Looking for a good hashing algorithm, I've found this recommended technique using bcrypt: https://stackoverflow.com/a/6337021/488666
I've tried it and found that with the amount of rounds proposed (15) leads to a very slow processing time (hash 2,3s + verify 2,3s on an Intel Core 2 Duo E8500 + 4 GB RAM)
I know that hashing algorithms should be relatively slow to hamper attackers, but at that level, it hampers users to use the website :)
Do you think that less rounds (e.g. 7, which drops processing time to 10ms + 10ms) will be enough?
Quoting The definitive guide to form-based website authentication:
I agree with the first bold sentence, but not the last one.
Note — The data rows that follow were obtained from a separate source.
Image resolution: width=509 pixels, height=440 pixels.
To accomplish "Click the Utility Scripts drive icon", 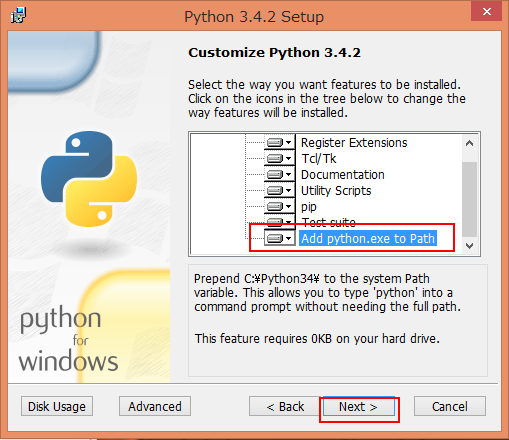I will coord(279,191).
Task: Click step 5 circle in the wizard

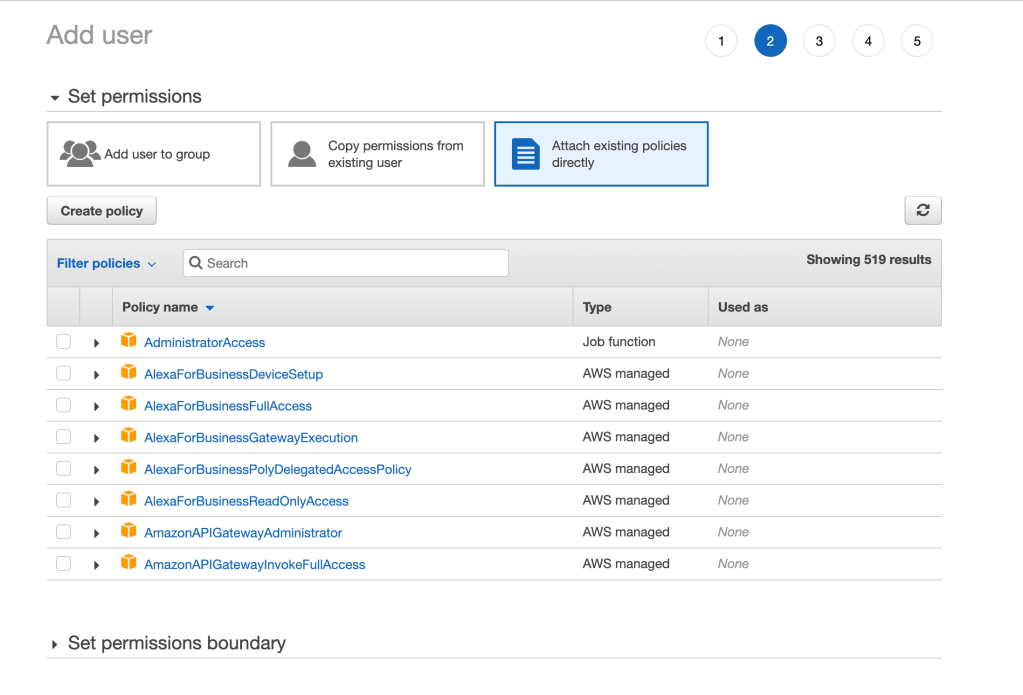Action: [x=916, y=41]
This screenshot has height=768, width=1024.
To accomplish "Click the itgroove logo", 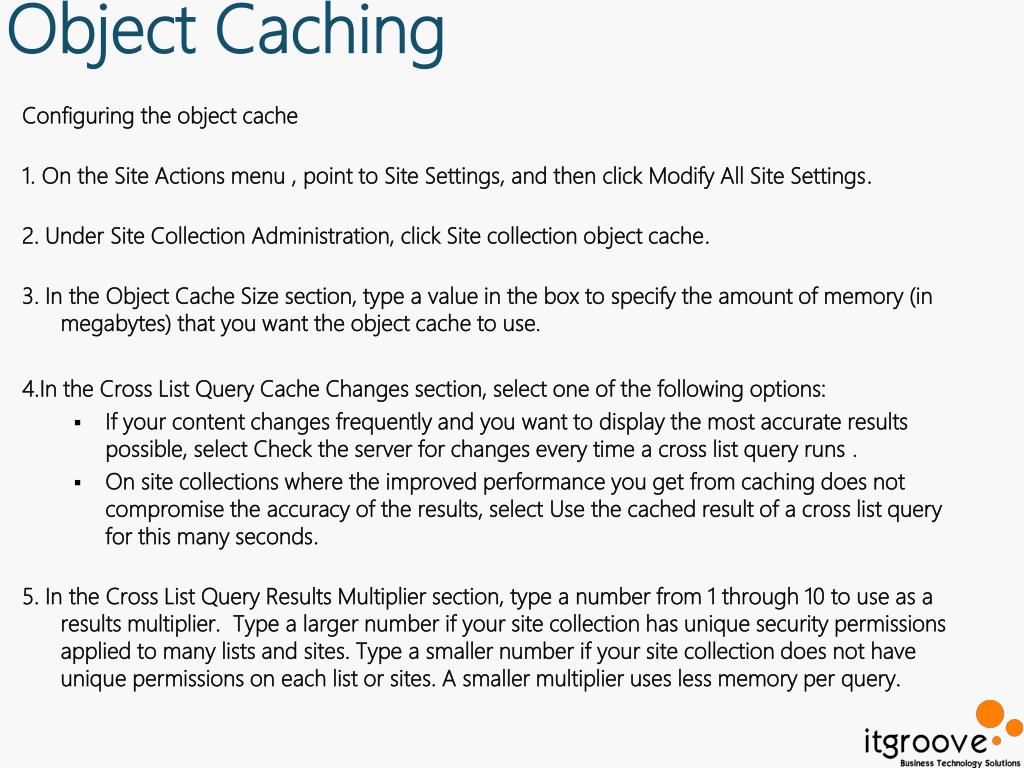I will (943, 735).
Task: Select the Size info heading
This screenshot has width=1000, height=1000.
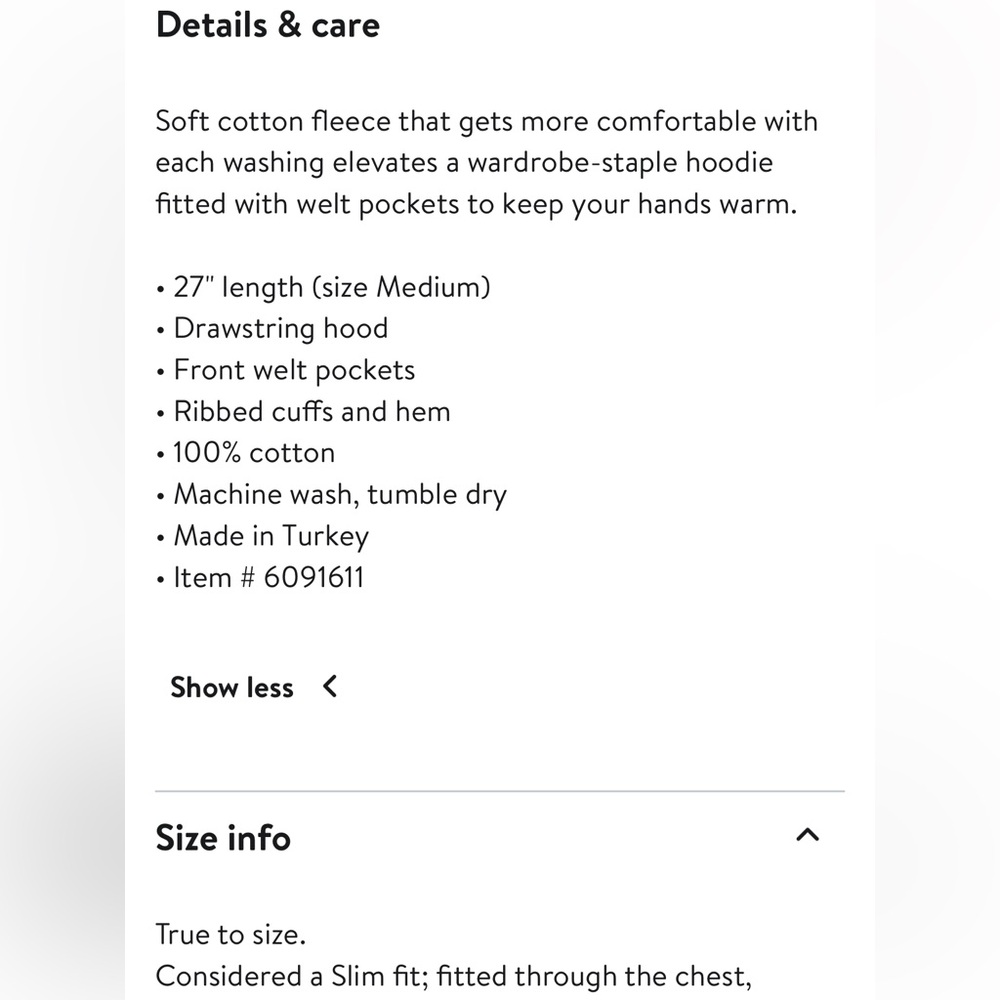Action: coord(223,837)
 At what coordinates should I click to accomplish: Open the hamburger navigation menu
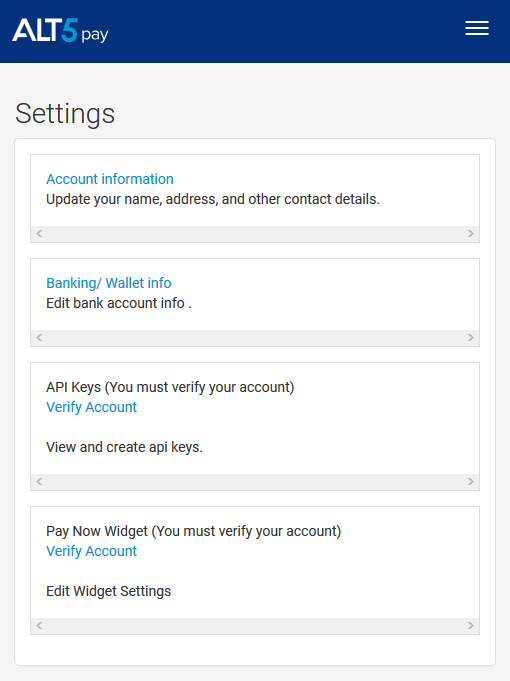(x=477, y=28)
If I'm not mistaken, the purpose of a "strong salted hashing" algorithm is that someone should not be able to retrieve passwords given a rainbow table.
But here, the hashed string is not a password but a random string. Therefore it's pretty unlikely that any rainbow table would be able to retrieve any originally hashed string. I even guess that I simply could use a basic
hash('sha256', $randomString)
call for this, the goal being to have different values for the token in the DB and in the cookie.